◆ TASK PROMPT ◆
Only the lines holding "input" are wanted here; copy each from the listing.

---------------

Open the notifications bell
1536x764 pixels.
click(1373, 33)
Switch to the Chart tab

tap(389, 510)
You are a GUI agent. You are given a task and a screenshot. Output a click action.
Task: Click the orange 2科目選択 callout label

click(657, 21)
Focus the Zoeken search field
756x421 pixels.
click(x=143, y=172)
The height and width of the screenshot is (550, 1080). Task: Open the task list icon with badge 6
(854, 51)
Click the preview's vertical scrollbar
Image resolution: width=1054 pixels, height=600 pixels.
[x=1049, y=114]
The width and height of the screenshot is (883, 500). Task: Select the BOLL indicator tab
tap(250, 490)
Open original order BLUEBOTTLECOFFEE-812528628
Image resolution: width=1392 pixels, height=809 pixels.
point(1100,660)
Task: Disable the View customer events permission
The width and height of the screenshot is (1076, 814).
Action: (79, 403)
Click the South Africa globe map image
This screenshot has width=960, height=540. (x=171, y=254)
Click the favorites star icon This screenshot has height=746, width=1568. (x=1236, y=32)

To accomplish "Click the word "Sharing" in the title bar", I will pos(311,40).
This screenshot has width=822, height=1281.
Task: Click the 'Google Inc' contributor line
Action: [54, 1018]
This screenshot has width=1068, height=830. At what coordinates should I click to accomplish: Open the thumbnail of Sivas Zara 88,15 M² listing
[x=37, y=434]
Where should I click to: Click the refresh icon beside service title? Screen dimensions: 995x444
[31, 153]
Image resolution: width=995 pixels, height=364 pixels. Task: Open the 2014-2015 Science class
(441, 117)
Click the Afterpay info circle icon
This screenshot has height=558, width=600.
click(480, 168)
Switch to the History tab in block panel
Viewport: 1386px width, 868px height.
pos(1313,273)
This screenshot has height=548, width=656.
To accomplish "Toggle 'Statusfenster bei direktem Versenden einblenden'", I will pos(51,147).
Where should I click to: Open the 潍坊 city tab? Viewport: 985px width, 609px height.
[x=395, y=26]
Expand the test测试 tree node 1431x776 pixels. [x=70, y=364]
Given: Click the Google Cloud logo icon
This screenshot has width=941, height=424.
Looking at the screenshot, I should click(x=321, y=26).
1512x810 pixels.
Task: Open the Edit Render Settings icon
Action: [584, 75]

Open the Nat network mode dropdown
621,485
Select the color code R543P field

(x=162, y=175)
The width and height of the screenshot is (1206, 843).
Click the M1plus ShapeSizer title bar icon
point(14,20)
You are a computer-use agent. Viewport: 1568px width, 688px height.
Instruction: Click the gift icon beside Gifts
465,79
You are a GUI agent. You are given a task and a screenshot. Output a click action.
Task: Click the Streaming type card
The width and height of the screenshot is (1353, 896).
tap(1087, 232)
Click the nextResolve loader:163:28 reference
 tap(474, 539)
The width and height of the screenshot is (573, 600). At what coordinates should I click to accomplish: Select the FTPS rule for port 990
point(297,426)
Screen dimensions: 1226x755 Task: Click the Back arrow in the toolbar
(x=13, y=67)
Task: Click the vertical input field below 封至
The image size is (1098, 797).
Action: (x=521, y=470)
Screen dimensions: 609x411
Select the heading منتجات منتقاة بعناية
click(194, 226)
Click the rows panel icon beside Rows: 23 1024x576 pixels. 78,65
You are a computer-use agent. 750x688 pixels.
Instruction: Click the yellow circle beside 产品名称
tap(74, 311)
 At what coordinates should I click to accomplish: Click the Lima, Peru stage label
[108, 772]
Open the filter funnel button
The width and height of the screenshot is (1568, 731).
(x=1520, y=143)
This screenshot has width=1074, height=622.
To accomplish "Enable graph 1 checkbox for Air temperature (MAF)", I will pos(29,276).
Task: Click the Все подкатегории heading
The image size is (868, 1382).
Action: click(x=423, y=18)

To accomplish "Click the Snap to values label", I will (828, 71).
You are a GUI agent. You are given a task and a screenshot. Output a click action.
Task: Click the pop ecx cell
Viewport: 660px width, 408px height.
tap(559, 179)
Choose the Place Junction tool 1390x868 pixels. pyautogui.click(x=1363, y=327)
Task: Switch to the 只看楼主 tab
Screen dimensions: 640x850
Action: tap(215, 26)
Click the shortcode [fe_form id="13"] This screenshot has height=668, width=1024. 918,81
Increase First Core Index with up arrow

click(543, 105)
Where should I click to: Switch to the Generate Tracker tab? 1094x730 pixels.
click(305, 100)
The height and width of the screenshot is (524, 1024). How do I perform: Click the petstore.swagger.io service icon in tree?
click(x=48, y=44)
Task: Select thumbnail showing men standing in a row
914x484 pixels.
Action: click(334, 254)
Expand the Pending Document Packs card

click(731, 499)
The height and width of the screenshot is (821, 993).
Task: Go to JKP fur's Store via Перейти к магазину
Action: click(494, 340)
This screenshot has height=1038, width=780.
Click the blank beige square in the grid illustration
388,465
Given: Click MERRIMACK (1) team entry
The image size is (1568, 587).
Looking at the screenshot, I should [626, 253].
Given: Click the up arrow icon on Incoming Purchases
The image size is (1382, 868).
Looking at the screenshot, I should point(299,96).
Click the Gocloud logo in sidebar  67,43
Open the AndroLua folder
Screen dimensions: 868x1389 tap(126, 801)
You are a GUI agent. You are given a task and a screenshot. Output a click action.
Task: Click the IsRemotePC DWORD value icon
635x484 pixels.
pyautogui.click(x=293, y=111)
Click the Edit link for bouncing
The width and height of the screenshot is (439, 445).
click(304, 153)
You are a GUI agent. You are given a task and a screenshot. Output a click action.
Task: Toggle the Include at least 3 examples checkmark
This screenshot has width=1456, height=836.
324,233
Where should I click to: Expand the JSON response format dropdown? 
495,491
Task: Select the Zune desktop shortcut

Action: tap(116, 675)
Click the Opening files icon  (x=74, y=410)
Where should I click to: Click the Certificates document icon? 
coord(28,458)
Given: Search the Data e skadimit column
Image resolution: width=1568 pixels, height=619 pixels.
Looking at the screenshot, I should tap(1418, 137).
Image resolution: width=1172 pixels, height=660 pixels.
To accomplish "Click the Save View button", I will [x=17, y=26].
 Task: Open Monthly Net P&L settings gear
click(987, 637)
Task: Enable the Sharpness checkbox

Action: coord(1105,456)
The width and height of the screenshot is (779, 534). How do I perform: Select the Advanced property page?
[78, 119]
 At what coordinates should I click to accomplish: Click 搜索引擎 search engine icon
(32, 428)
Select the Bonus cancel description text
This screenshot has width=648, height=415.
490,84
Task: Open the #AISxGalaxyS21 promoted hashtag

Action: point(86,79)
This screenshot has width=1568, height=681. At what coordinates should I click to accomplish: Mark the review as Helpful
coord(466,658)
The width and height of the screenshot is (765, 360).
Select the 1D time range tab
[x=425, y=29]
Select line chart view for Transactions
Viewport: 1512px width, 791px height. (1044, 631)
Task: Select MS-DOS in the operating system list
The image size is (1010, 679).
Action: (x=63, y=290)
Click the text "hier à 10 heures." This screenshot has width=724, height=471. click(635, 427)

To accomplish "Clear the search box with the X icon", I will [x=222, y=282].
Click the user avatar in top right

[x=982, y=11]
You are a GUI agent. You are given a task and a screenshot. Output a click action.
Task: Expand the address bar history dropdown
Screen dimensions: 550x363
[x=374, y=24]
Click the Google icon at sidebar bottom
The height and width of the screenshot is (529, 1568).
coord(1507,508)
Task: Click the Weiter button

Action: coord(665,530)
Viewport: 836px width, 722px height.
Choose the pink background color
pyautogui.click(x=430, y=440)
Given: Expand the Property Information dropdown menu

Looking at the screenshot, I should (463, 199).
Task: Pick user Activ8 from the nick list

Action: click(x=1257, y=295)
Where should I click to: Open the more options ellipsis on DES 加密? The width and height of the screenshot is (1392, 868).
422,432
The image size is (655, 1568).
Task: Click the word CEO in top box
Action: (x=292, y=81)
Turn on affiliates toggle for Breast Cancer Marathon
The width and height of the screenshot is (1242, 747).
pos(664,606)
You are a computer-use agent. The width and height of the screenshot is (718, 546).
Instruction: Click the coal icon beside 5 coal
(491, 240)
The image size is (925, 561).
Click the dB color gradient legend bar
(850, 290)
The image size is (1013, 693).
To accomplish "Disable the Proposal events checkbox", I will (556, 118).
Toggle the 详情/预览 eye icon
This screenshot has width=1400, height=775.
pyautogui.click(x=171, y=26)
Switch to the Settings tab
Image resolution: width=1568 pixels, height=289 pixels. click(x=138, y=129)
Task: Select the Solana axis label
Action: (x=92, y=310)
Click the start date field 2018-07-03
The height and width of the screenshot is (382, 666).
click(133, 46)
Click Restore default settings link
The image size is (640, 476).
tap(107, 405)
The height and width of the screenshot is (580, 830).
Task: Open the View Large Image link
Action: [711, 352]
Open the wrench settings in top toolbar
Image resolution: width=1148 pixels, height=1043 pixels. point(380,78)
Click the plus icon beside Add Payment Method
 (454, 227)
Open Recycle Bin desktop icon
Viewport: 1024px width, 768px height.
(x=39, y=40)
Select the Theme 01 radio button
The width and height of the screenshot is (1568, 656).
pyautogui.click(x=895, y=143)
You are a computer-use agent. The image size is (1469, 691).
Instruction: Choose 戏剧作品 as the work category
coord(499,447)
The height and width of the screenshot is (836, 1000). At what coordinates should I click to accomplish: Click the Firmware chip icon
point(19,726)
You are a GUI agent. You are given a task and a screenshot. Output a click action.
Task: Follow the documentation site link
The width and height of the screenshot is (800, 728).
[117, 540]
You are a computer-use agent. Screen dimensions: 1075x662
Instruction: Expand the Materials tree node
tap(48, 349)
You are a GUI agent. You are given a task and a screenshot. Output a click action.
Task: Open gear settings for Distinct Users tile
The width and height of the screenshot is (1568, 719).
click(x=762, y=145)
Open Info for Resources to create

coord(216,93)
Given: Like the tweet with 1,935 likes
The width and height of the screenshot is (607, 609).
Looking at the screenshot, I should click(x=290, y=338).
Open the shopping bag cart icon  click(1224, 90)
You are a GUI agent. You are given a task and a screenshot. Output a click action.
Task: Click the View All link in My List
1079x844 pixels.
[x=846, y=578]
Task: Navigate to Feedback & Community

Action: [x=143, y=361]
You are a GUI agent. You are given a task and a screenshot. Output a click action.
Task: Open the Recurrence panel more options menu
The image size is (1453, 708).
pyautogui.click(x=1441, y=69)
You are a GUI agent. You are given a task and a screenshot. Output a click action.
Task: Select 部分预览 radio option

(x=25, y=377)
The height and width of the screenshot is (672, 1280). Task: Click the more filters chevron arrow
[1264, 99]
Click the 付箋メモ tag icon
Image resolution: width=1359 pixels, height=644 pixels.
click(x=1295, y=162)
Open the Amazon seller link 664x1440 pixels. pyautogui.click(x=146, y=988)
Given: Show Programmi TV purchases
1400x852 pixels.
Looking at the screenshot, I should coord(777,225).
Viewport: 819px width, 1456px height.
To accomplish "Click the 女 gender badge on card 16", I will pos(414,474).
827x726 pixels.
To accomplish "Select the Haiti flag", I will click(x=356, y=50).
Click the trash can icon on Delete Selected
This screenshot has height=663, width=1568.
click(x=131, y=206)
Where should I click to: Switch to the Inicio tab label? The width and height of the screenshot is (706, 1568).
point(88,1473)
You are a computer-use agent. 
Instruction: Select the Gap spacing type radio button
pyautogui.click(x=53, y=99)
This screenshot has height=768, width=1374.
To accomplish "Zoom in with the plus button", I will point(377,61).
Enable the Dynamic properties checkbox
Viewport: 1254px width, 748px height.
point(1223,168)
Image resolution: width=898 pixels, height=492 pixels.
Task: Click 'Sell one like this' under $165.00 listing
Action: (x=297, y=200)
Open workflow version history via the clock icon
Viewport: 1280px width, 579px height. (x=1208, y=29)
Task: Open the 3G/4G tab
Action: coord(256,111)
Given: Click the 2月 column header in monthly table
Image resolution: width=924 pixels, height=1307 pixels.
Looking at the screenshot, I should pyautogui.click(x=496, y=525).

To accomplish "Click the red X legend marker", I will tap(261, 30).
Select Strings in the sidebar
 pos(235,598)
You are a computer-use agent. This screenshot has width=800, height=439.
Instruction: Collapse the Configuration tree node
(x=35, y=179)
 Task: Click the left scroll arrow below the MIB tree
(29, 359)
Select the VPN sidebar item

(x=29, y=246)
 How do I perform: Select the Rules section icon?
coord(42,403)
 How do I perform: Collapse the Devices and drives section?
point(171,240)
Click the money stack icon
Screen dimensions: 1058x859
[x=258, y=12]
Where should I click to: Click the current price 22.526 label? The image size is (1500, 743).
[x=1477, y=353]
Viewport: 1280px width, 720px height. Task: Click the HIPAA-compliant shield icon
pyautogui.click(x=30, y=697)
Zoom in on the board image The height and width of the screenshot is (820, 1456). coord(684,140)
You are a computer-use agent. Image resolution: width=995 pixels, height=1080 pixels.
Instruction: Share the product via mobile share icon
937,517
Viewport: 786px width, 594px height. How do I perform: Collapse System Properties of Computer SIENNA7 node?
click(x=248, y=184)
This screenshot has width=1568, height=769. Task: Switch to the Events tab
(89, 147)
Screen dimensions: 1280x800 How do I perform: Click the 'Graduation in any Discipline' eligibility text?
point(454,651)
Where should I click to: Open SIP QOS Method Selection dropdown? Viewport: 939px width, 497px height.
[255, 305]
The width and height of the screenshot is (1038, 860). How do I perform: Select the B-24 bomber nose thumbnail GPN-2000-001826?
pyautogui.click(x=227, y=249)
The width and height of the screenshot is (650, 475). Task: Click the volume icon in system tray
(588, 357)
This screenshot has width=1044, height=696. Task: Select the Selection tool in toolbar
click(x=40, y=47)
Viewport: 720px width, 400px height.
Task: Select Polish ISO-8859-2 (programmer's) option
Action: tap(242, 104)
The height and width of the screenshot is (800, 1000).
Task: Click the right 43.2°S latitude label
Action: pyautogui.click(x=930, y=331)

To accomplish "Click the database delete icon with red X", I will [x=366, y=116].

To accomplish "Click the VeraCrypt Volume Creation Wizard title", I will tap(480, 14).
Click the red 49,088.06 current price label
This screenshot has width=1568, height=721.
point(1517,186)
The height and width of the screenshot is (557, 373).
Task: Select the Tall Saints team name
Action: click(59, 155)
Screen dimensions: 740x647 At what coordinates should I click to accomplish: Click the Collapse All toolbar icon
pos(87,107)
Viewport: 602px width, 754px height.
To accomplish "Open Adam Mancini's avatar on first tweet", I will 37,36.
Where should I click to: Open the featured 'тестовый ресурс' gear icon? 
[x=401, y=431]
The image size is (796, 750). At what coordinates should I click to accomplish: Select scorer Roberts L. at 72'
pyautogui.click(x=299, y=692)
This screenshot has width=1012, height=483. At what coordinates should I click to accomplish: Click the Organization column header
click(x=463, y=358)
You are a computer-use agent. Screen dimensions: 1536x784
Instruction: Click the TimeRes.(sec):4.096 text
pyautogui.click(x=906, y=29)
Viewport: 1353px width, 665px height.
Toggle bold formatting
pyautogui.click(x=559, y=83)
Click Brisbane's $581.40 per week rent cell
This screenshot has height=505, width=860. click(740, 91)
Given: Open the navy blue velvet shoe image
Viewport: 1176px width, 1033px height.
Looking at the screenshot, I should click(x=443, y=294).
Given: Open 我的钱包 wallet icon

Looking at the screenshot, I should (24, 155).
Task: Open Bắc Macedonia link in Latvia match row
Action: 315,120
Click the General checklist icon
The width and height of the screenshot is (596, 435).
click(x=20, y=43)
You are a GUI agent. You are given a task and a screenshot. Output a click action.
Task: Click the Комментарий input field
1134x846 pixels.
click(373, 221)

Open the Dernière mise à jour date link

---------------

◆ EXPECTED OUTPUT ◆
Task: Click the vertical input field below 封至
Task: Click the Комментарий input field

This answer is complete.